Provided text:
● ● ● ● ● ● ●

In attendance were Her Excellency Dame Marguerite Pindling, Governor General of the Commonwealth of The Bahamas, and other officials who assembled among the congregation in the William Thompson Auditorium on Tuesday evening, May 29, 2018.

In congratulating the Baptist community on its stability, the Prime Minister said that the denomination has been a witness to the message of Jesus Christ throughout its history  He also acknowledged the positive impact the Baptist Convention, through its various ministries, has had on the lives of thousands of Bahamians over the years.

“You have also served through servant leadership and social outreach,” he said.  “And you know well the fundamental role of the church in the protection and respect for the dignity of the human person made in the image and likeness of God.”

According to the Prime Minister the Baptist community has taken to heart the instruction from Matthew 25 verses 35-36:  “For I was hungry and you gave me something to eat, I was thirsty and you gave me something to drink, I was a stranger and you invited me in, I needed clothes and you clothed me, I was sick and you looked after me, I was in prison and you came to visit me.”

The Baptist community, he said, has a legacy of promoting the common good and social justice.

“The promotion of the common good and social justice requires a sustained partnership between church and state.  We must work together, and work unceasingly, to address the needs of the poorest and most vulnerable in our land.

“The greatest privilege of serving as Head of Government is the opportunity to improve the lives of my fellow-Bahamians.  It is a special privilege to work daily to provide our children and young people with opportunities to dream and to realize their dreams,” the Prime Minister said.

He said since coming to office in May 2017 he has a new vantage point to see, more in-depth, the challenges and problems as well as possibilities for the country.  However, the work of good governance requires tough and difficult choices, he noted.

● ● ● ● ● ● ●

Data listing:

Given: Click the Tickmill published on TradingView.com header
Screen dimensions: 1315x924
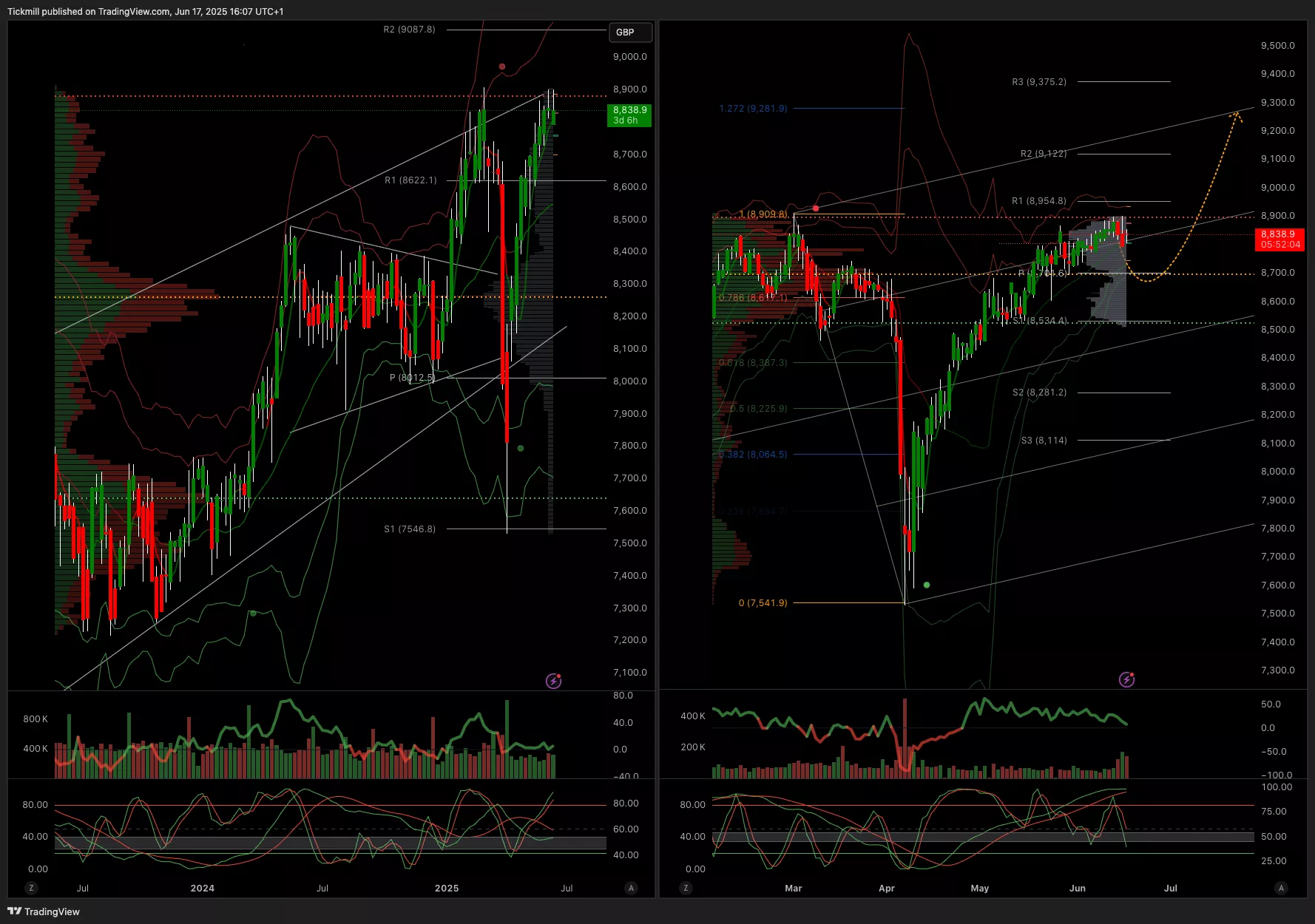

● ● ● ● ● ● ●

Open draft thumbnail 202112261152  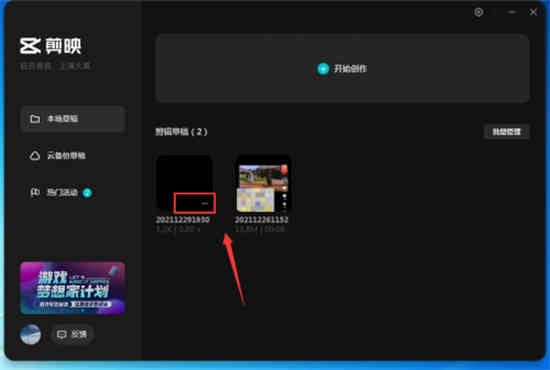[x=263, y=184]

● ● ● ● ● ● ●

Tasks to perform:
- 1) Copy the Baptist Convention report between "The Baptist community, he" and "choices, he noted.", inclusive, changing "social justice" to "social equity".
- 2) According to the Baptist Convention report, in which auditorium did the congregation assemble?

Set of answers:
- 1)
The Baptist community, he said, has a legacy of promoting the common good and social equity.

“The promotion of the common good and social equity requires a sustained partnership between church and state.  We must work together, and work unceasingly, to address the needs of the poorest and most vulnerable in our land.

“The greatest privilege of serving as Head of Government is the opportunity to improve the lives of my fellow-Bahamians.  It is a special privilege to work daily to provide our children and young people with opportunities to dream and to realize their dreams,” the Prime Minister said.

He said since coming to office in May 2017 he has a new vantage point to see, more in-depth, the challenges and problems as well as possibilities for the country.  However, the work of good governance requires tough and difficult choices, he noted.

- 2) The William Thompson Auditorium.